EXERCISE
With the images removed, repeat the data below exactly.

RECORD SET
%%
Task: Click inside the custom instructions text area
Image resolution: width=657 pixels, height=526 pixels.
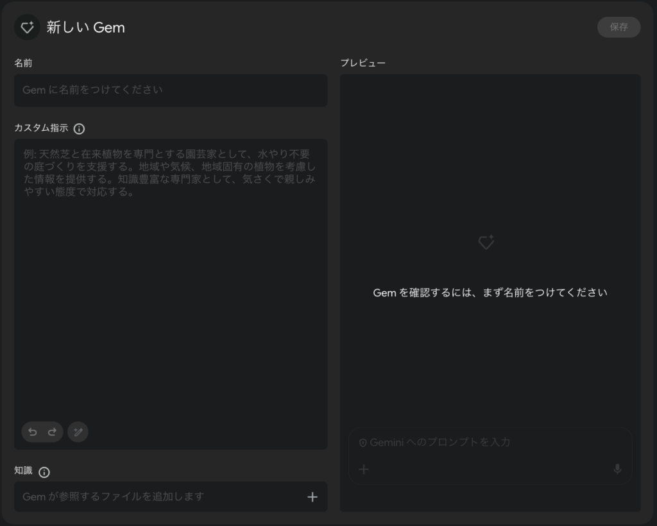Action: (x=170, y=289)
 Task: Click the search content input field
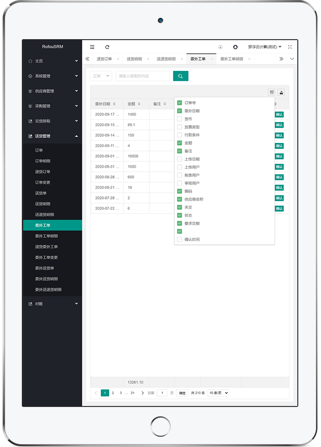click(x=142, y=76)
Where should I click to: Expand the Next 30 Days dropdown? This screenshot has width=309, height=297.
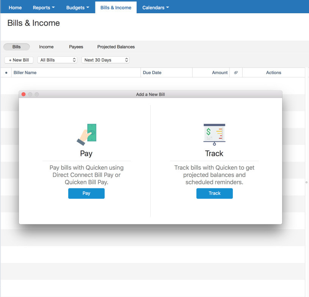105,60
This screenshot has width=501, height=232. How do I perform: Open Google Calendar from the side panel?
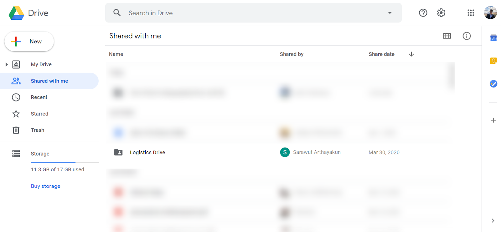(x=493, y=38)
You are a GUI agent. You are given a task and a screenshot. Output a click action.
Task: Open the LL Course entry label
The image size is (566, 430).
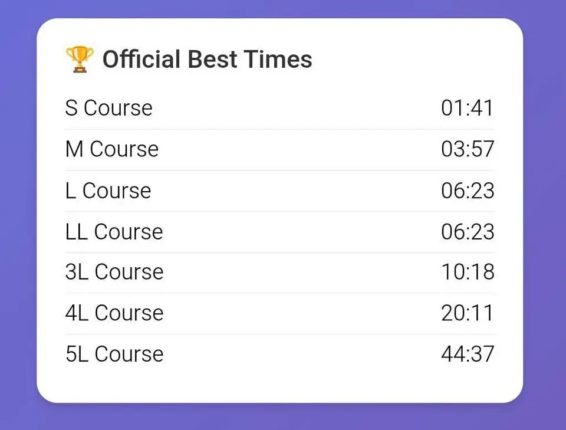click(x=114, y=232)
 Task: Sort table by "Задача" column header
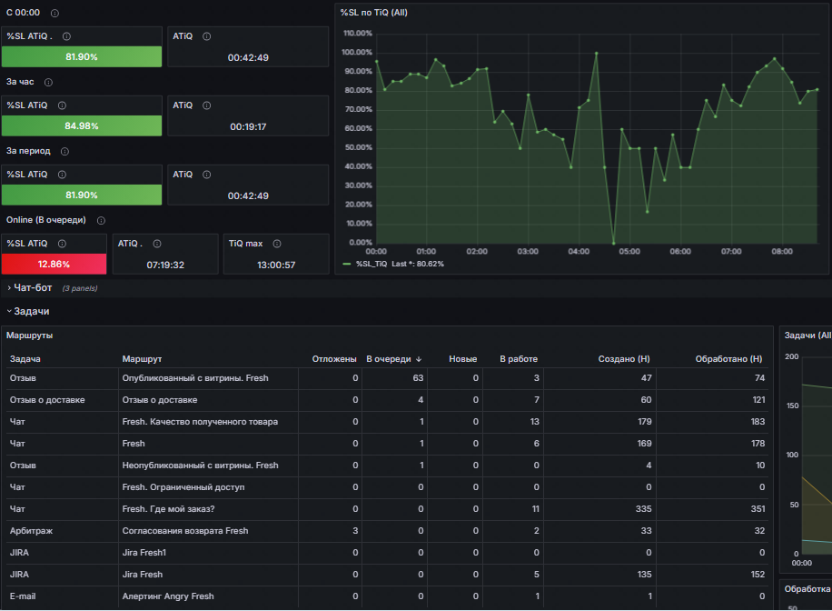pos(25,359)
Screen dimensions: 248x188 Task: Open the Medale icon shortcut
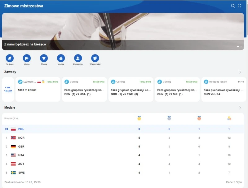[x=61, y=58]
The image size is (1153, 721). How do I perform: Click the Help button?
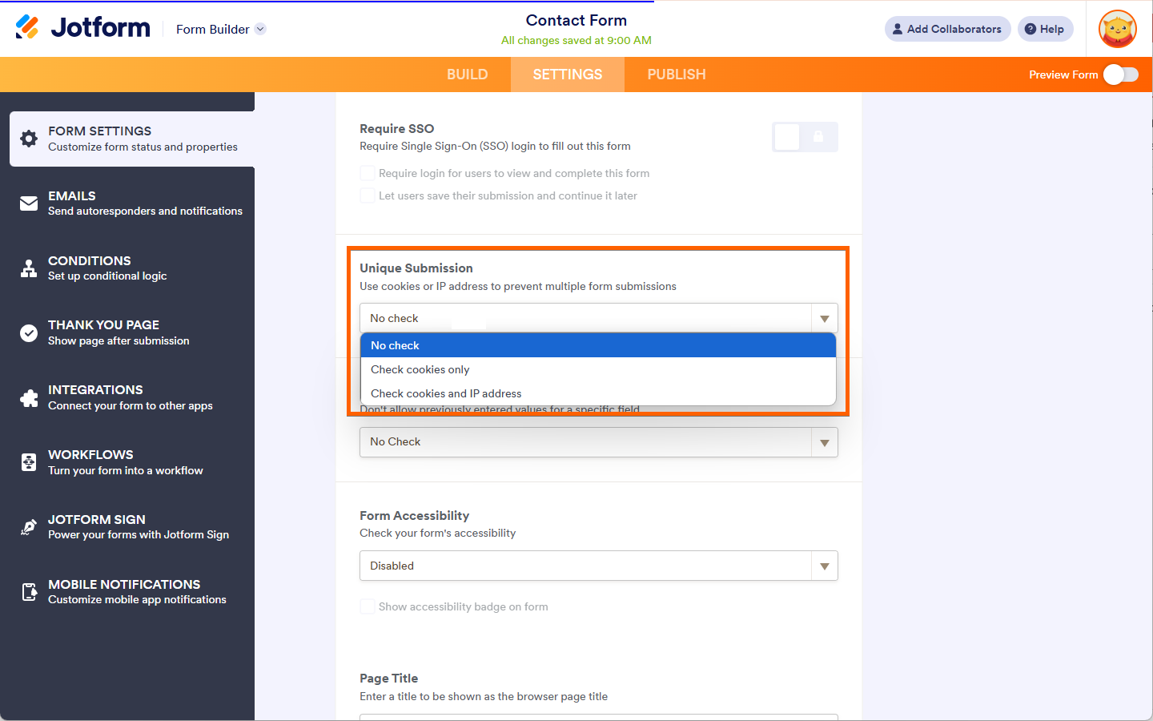(1045, 29)
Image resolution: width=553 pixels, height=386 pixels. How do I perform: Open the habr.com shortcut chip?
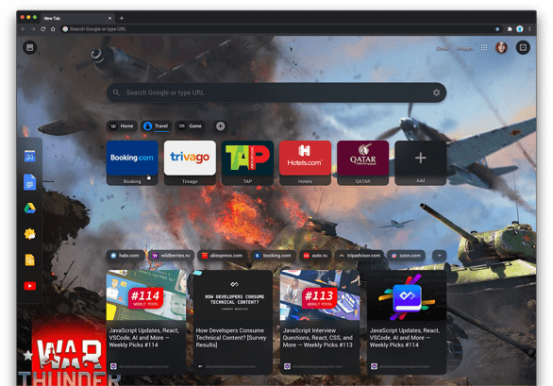pyautogui.click(x=125, y=256)
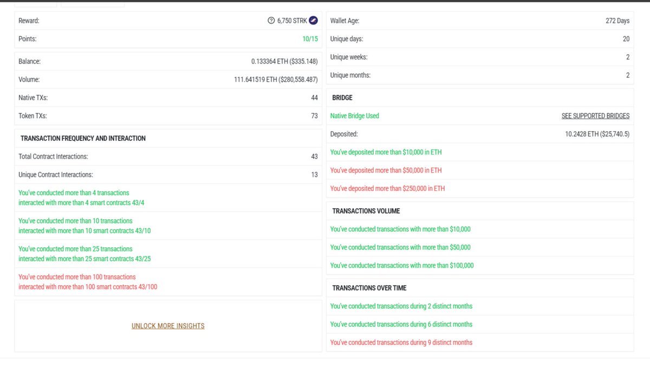Click the TRANSACTIONS OVER TIME section header
Screen dimensions: 650x366
point(368,288)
%%
TASK RESPONSE
Task: Click inside the custom instructions text area
Image resolution: width=657 pixels, height=526 pixels.
Action: (x=170, y=289)
 Task: Click the search content input field
click(x=142, y=76)
Where should I click to: Expand the Next 30 Days dropdown? This screenshot has width=309, height=297.
105,60
This screenshot has width=501, height=232. How do I perform: Open Google Calendar from the side panel?
(x=493, y=38)
You are a GUI agent. You are given a task and a screenshot. Output a click action.
Task: Open the LL Course entry label
The image size is (566, 430).
click(x=114, y=232)
 Task: Sort table by "Задача" column header
pos(25,359)
Screen dimensions: 248x188 Task: Open the Medale icon shortcut
[x=61, y=58]
The image size is (1153, 721). How do I perform: Click the Help button?
(1045, 29)
Image resolution: width=553 pixels, height=386 pixels. How do I perform: Open the habr.com shortcut chip?
pyautogui.click(x=125, y=256)
Click the TRANSACTIONS OVER TIME section header
Screen dimensions: 650x366
point(368,288)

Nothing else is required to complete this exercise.